C. P. – On retrouve, dans ce que vous avez joliment dit, une caractéristique de la rencontre que je développe dans mon livre et qui est la question sociale. Un des déclencheurs de mon travail a été de voir combien de femmes autour de moi n’étaient pas capables de s’ouvrir à quelqu’un de socialement «conforme» et qui, du coup, restent seules. Mais il suffit d’ouvrir les yeux sur quelque chose qui arrive, qui est de l’ordre de la surprise, pour rencontrer quelqu’un qui, finalement, modifie vos attentes et vous correspond. C’est ce que j’appelle la «vraie vie rencontre» : la rencontre d’une part de moi que je rencontre à l’occasion de la rencontre d’une part de toi…
En vidéo, l’intervention d’Ollivier Pourriol, philosophe et auteur de Cinéphilo
Existe-t-il encore aujourd’hui une vérité artistique de référence, dans un monde ultramédiatisé où tout change si vite ?
L. D. – Il est vrai qu’on voit des artistes émerger très vite et disparaître tout aussi rapidement.
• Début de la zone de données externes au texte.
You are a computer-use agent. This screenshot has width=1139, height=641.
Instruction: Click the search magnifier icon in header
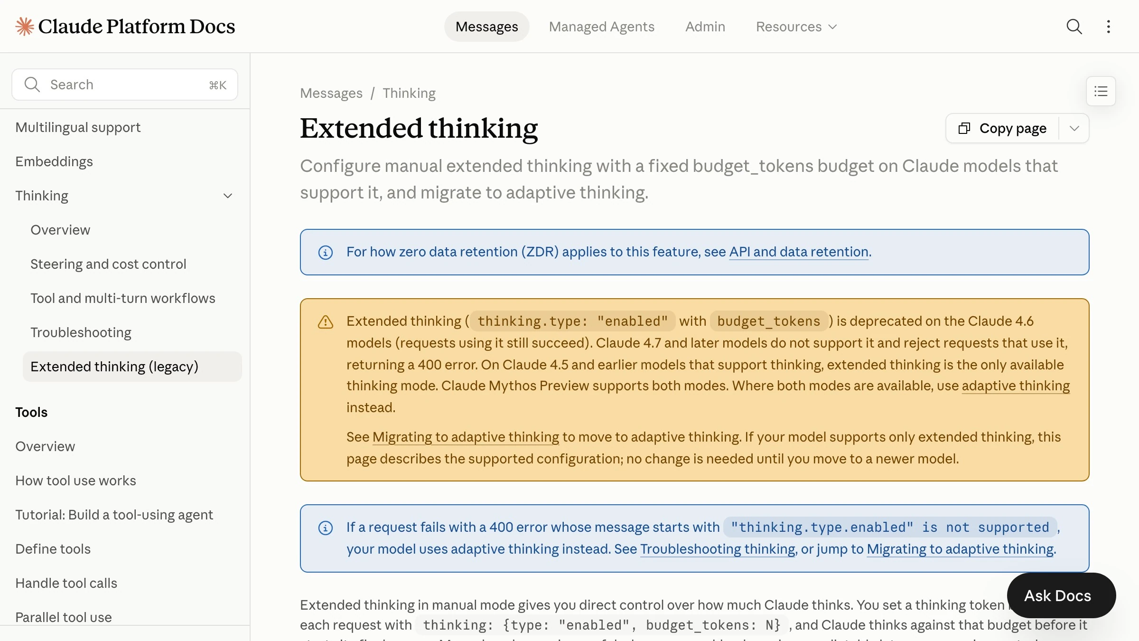(x=1074, y=27)
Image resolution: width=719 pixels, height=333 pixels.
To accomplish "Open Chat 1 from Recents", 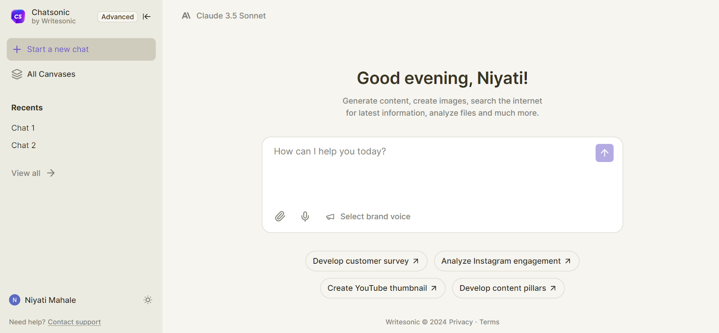I will 23,128.
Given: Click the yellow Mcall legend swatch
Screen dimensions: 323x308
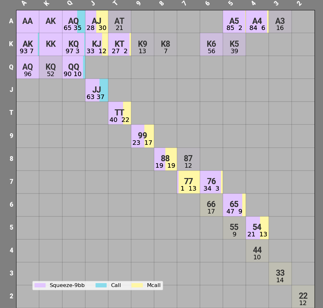Looking at the screenshot, I should [137, 285].
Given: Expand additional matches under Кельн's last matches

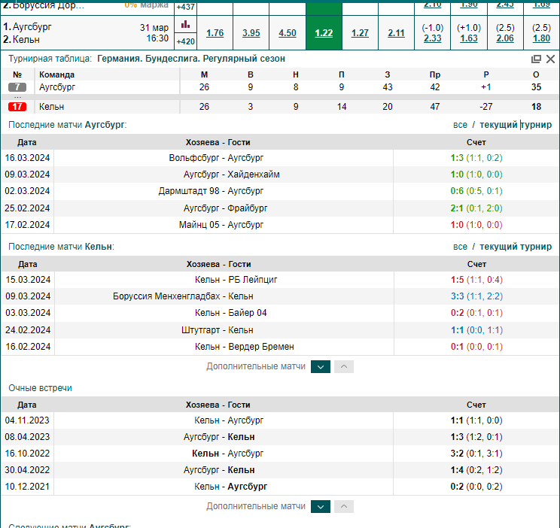Looking at the screenshot, I should point(321,366).
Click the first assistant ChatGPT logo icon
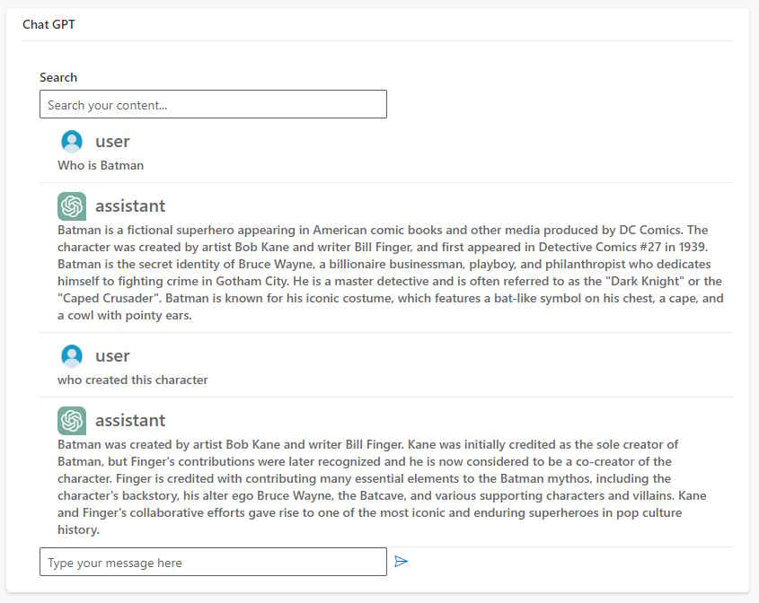This screenshot has height=603, width=759. pyautogui.click(x=72, y=206)
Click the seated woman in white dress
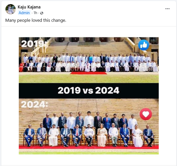This screenshot has width=177, height=166. click(137, 136)
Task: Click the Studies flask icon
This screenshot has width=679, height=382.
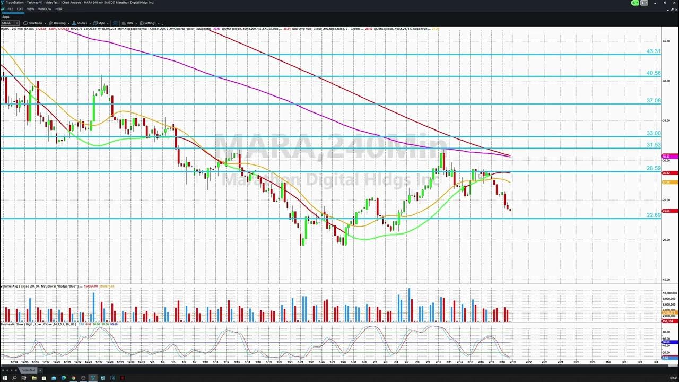Action: click(74, 23)
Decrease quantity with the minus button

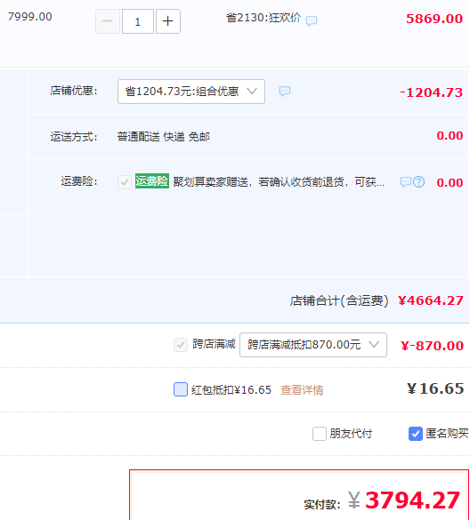click(108, 21)
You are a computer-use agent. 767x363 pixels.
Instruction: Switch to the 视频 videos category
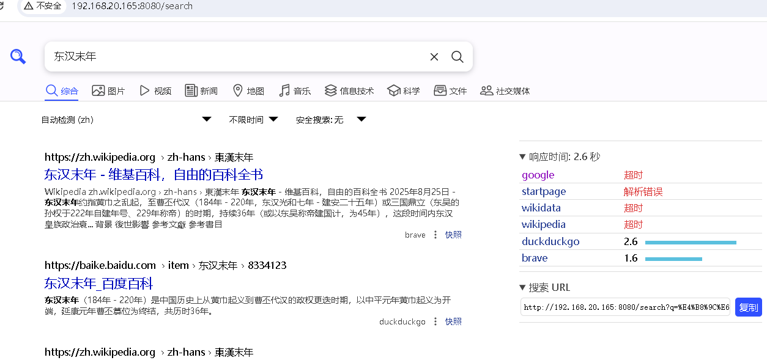tap(155, 91)
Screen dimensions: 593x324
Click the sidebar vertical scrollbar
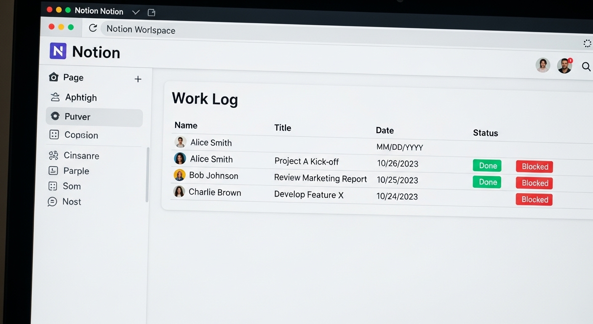[x=147, y=175]

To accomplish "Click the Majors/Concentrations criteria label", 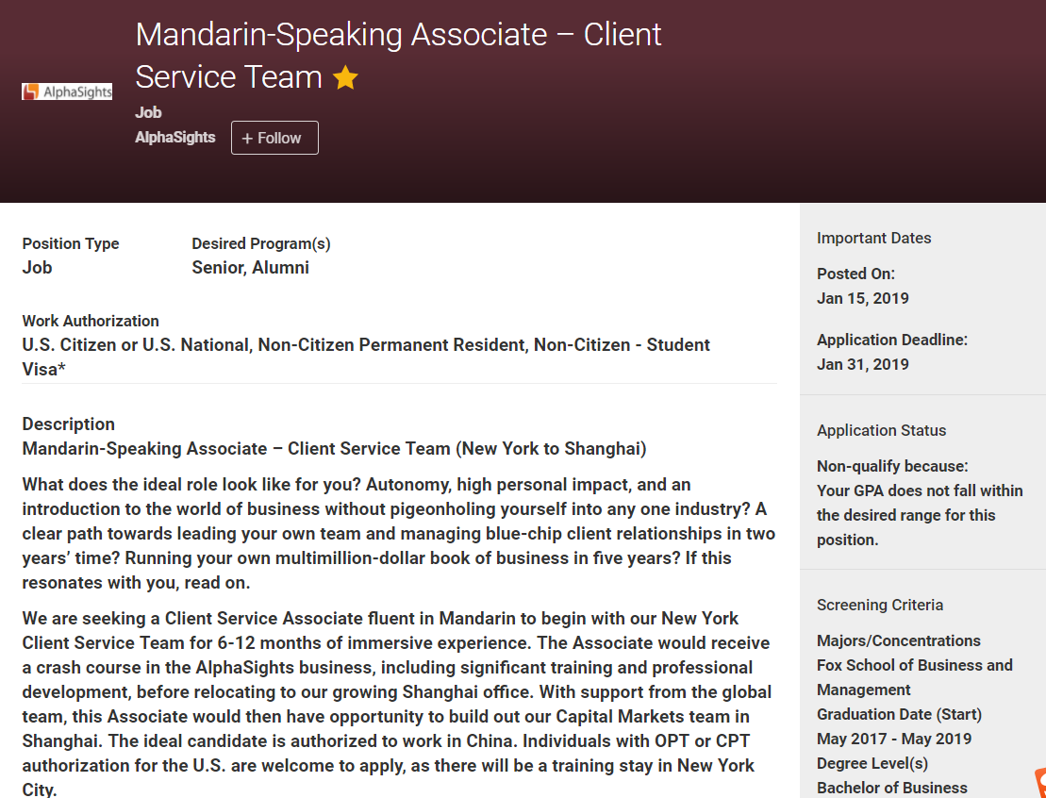I will 899,640.
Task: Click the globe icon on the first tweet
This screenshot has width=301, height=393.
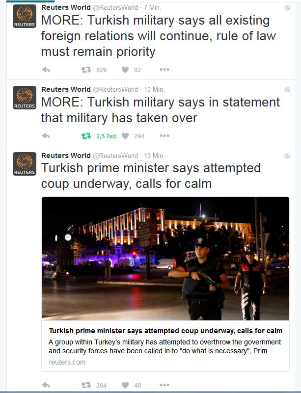Action: tap(287, 8)
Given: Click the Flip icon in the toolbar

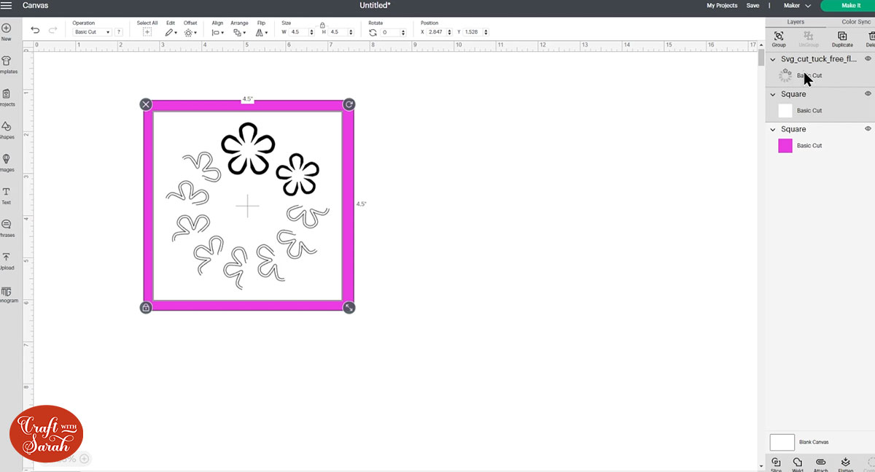Looking at the screenshot, I should 260,31.
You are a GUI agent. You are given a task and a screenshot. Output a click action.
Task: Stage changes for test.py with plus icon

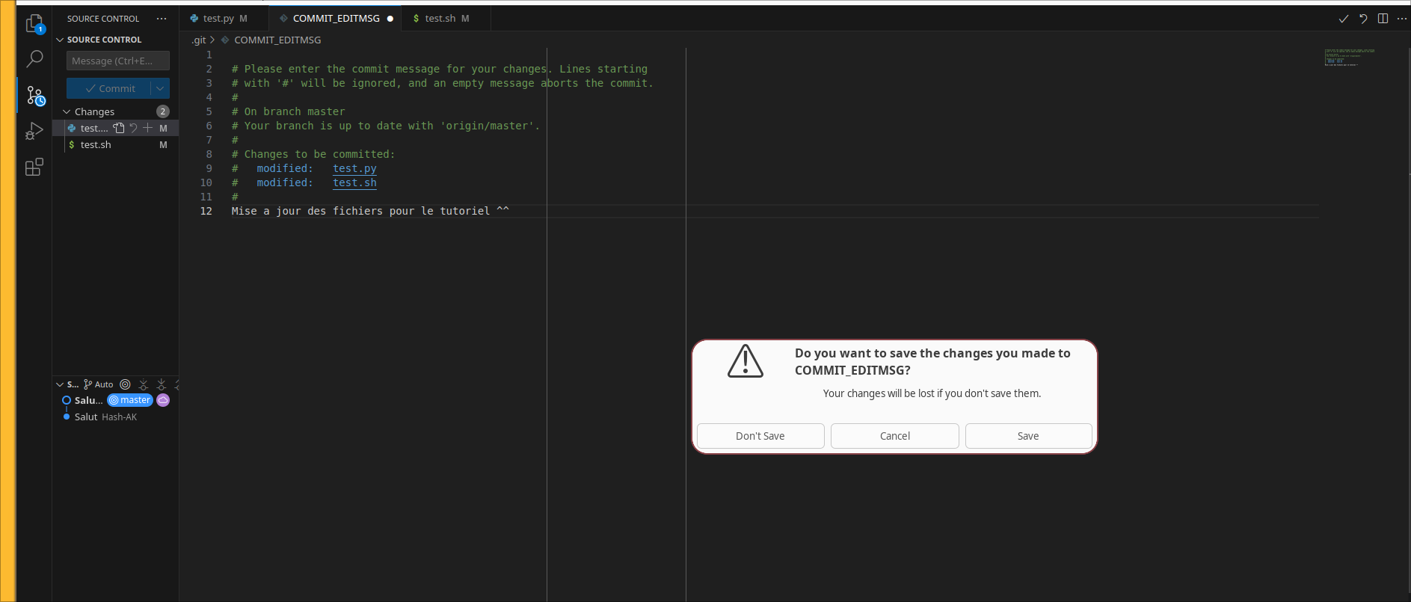pyautogui.click(x=147, y=128)
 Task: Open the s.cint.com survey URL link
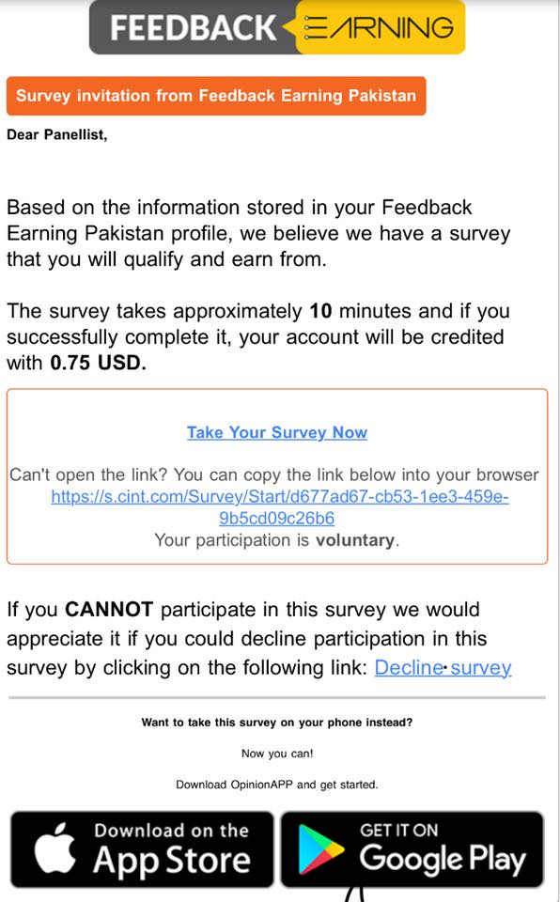280,507
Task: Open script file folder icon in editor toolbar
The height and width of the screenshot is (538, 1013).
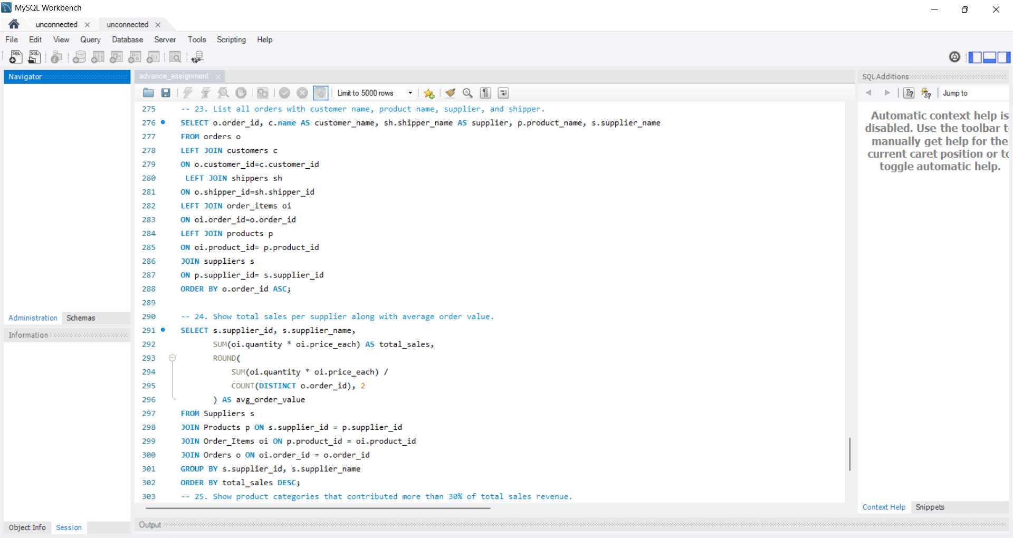Action: (148, 93)
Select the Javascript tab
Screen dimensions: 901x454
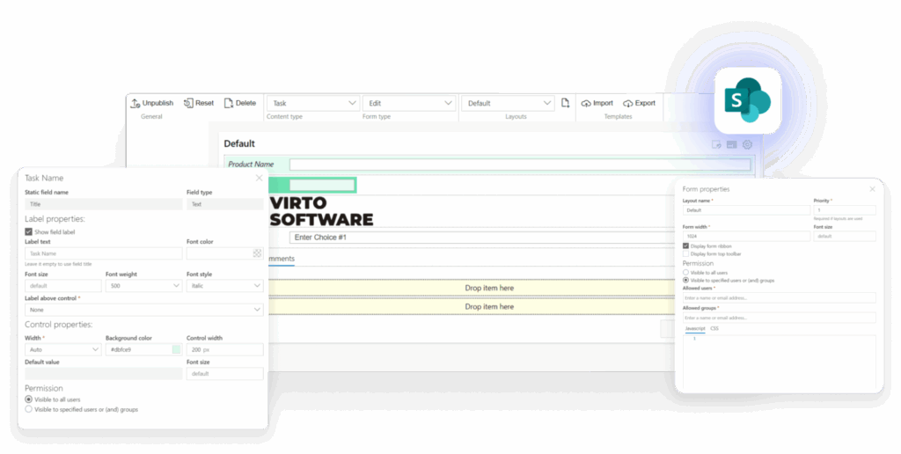tap(694, 328)
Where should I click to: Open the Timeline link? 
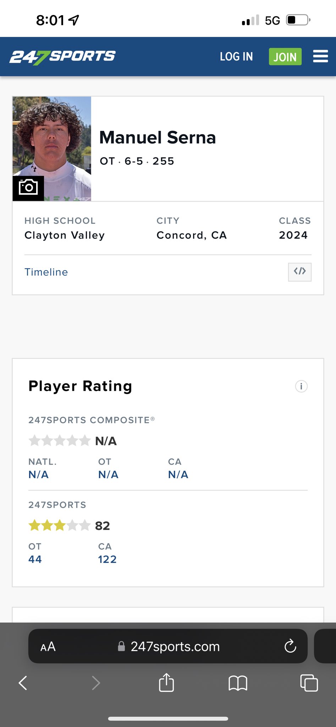pyautogui.click(x=46, y=272)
Je sais que, peut-être, à un moment donné, on ne voudra plus de moi au cinéma. Mais il y a une école de comédiennes portées par des convictions, comme celles de Julianne Moore, Meryl Streep ou Catherine Deneuve, qui échappent à ces règles et à ces normes. Souvent, elles deviennent productrices à l’initiative de projets. Ce sont des exemples à suivre. Quoi que l’avenir me réserve, je me débrouillerai toujours pour m’exprimer artistiquement. Quant à une vérité artistique ? Lorsque j’ai vu Parasite, le film de Bong Joon-ho, le public était très disparate et de tous les âges. Pourtant, à la fin, tout le monde a applaudi. L’œuvre de Bong Joon-ho ne lui appartenait plus, elle appartenait à plein de gens différents. Il avait saisi quelque chose de l’époque. Une vérité.
C. P. – Je pense qu’une œuvre d’art produit sa propre vérité qui est autoréférencée. Quand on rencontre une œuvre d’art, on rencontre toujours quelque chose de vrai. Hegel dit : «Le beau est l’éclat du vrai.» Pour Hegel, il s’agit du vrai universel, mais ce que j’entends, c’est que dans la beauté, il y a toujours quelque chose de vrai. Et c’est pour ça que l’art est essentiel, qu’on n’est pas dans des commerces non essentiels. C’est essentiel parce qu’il y a de la vérité sur l’amour, l’amitié, un pays. L’œuvre d’art les donne à voir de manière sensible. Et je ne crois pas que la rapidité, le speed du monde et des réseaux sociaux changent grand-chose à cela. L’expérience de la durée demeure la vraie évaluation des œuvres d’art.
(1) La Rencontre, une philosophie, de Charles Pépin, Allary Éditions, 272 pages, 19,90 €.
(2) Passion simple, de Danielle Arbid, avec Laetitia Dosch, Sergei Polunin, Lou-Teymour Thion. Sortie prochainement.
(3) Les Vertus de l’échec, de Charles Pépin, Allary Éditions, 250 pages, 18,90 €.